O vazamento também mostrou uma companhia incapaz de controlar as fake news postados em suas redes e — mais grave ainda — morosa em lidar com crimes hediondos como o tráfico humano. (Segundo um dos documentos, o Facebook só aumentou a fiscalização da venda de escravos no Instagram e outras redes do grupo depois que a Apple ameaçou banir seus apps da Apple Store).
Para Haugen, essa inação é uma escolha pensada, e não uma incapacidade técnica.
“O Facebook fez a escolha de privilegiar o lucro, a expansão dos negócios a qualquer custo em detrimento de criar uma plataforma segura para a sociedade,” Hagen disse agora há pouco na abertura do Web Summit, em sua primeira aparição num evento público desde os vazamentos.
Segundo ela, parte do problema tem a ver com a forma como o algoritmo do Facebook prioriza os conteúdos no feed, dando preferência a postagens que geram “engajamento” (dão mais curtidas e comentários).
Naturalmente, posts que apelam para as emoções — como os discursos de ódio e polarização política — acabam engajando mais, o que faz com que ganhem mais espaço dentro da plataforma.
“Pessoas ruins e ideias ruins não são o problema, o problema é quem tem o maior megafone.
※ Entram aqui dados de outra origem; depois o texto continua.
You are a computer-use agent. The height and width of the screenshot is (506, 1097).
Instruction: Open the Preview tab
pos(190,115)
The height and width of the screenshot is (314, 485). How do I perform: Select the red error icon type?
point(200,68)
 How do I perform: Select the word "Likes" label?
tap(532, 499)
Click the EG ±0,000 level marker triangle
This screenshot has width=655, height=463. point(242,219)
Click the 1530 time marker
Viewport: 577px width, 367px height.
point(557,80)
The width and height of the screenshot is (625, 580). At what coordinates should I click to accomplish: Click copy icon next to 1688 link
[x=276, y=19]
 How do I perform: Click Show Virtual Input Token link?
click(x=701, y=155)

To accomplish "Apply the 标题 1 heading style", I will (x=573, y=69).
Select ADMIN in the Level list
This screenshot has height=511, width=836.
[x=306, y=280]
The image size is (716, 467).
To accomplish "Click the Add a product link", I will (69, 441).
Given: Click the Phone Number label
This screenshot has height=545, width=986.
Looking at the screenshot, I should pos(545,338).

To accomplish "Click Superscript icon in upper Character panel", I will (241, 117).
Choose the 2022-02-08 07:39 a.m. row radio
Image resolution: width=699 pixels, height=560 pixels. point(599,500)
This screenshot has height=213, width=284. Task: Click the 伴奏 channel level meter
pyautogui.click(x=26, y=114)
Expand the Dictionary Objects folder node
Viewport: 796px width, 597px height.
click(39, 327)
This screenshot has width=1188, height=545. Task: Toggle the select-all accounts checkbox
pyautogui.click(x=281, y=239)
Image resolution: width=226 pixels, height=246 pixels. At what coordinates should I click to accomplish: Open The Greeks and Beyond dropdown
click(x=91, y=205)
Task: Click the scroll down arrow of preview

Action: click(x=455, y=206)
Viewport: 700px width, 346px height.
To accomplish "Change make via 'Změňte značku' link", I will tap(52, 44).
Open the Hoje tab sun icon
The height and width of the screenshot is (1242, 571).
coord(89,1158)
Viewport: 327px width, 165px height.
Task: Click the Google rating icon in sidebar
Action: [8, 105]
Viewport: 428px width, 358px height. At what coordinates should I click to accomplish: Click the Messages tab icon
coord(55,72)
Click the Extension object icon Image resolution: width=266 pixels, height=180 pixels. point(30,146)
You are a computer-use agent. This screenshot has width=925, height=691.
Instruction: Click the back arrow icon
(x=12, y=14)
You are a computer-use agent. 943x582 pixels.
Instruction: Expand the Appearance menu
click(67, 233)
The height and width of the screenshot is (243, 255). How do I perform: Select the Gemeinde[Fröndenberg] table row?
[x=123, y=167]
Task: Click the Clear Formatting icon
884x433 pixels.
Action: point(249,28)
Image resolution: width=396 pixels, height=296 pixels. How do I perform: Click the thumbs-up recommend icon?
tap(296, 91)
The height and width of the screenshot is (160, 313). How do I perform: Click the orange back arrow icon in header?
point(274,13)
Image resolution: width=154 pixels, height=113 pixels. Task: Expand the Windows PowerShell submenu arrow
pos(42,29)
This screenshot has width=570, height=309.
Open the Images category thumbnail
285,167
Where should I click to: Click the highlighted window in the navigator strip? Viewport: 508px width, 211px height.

E o Facebook tem sido conivente com esses grupos,” disse ela.
Haugen — que é especializada em data science — deixou o Facebook depois de trabalhar dois anos como product manager da divisão de integridade civil, onde mapeou justamente a disseminação de desinformação na plataforma. Antes, trabalhou em outras quatro redes sociais.
“De todas as redes sociais que trabalhei, o Facebook é disparado o pior nesse assunto,” disse ela. “E eles tentam criar um falso dilema, uma narrativa, de que precisamos escolher entre a censura ou a liberdade de expressão, quando claramente existem outros caminhos.”
Sobre o rebranding e novo posicionamento do Face (que já rendeu milhares de memes mundo afora), a whistle blower não usou meias palavras.
“Em vez de investirem em melhorar as coisas básicas da plataforma, em deixá-la mais segura para a sociedade, eles colocam dez mil engenheiros para trabalhar em videogames e VR…”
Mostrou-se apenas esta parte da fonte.